A sitemap index is an XML file that lists other sitemap files. Its root element is <sitemapindex> and each child <sitemap> has a <loc> pointing at a child sitemap, with an optional <lastmod>.

<?xml version="1.0" encoding="UTF-8"?>
<sitemapindex xmlns="http://www.sitemaps.org/schemas/sitemap/0.9">
  <sitemap>
    <loc>https://example.com/sitemap-articles.xml</loc>
    <lastmod>2026-05-29</lastmod>
  </sitemap>
  <sitemap>
    <loc>https://example.com/sitemap-products.xml</loc>
    <lastmod>2026-05-28</lastmod>
  </sitemap>
  <sitemap>
    <loc>https://example.com/sitemap-images.xml</loc>
    <lastmod>2026-05-29</lastmod>
  </sitemap>
</sitemapindex>

Submit the index URL to Search Console. Crawlers will fetch the index, then each child sitemap, then each URL.

Why it matters

Two reasons to use an index:

  1. Scale. A single sitemap is capped at 50,000 URLs and 50 MB uncompressed. Once a site exceeds either, the only standard-compliant option is to split into multiple sitemaps and reference them from an index.
  2. Reporting.
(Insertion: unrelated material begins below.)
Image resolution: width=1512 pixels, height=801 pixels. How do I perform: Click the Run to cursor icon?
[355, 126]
Search Console reports submitted-vs-indexed counts per sitemap. Splitting by content type (articles, products, categories, images) lets you see at a glance which section has indexing problems instead of one big number for the whole site.
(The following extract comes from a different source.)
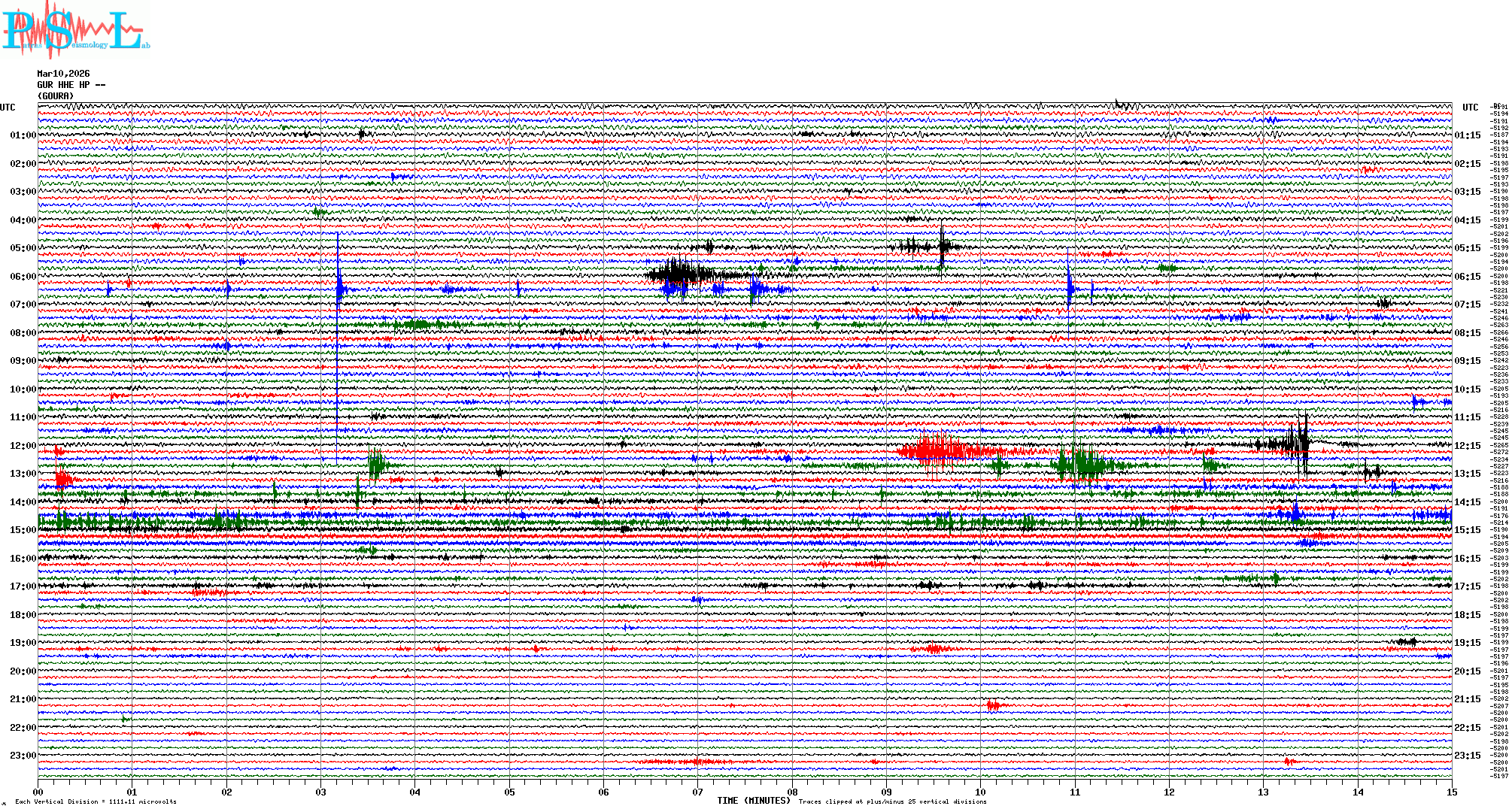Select the 06:00 hour marker on left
A site with 500 URLs does not need an index. Adding one anyway is harmless but adds a layer of fetching that gains you nothing.

How to implement

Split sitemaps by something meaningful:

  • By content typesitemap-posts.xml, sitemap-pages.xml, sitemap-products.xml.
  • By language or regionsitemap-en.xml, sitemap-nl.xml. Pairs well with hreflang.
  • By datesitemap-2025.xml, sitemap-2026.xml for archive-heavy sites.

Rules:

  • Up to 50,000 child sitemaps per index, and the index itself is capped at 50 MB uncompressed.
  • Every child sitemap must be on the same host as the index, with limited cross-host exceptions.
  • <lastmod> on the index entry should reflect the newest <lastmod> inside the child sitemap. This lets crawlers skip refetching unchanged sections.
  • Reference the index from robots.txt and submit only the index in Search Console — do not also submit each child individually.

Common mistakes

  • Pointing the index at child sitemaps on a different host.
  • Stale <lastmod> on the index while the child sitemap has fresh URLs.
  • Splitting arbitrarily (sitemap-1, sitemap-2) so the reporting buckets are meaningless.
  • Submitting both the index and each child sitemap, causing duplicate reports.

Verification

  • Fetch the index URL. Confirm the root element is <sitemapindex> and each child resolves to a valid sitemap.
  • Validate against the sitemaps.org XSD.
  • In Search Console, confirm the index shows the expected number of child sitemaps and their per-sitemap indexing stats.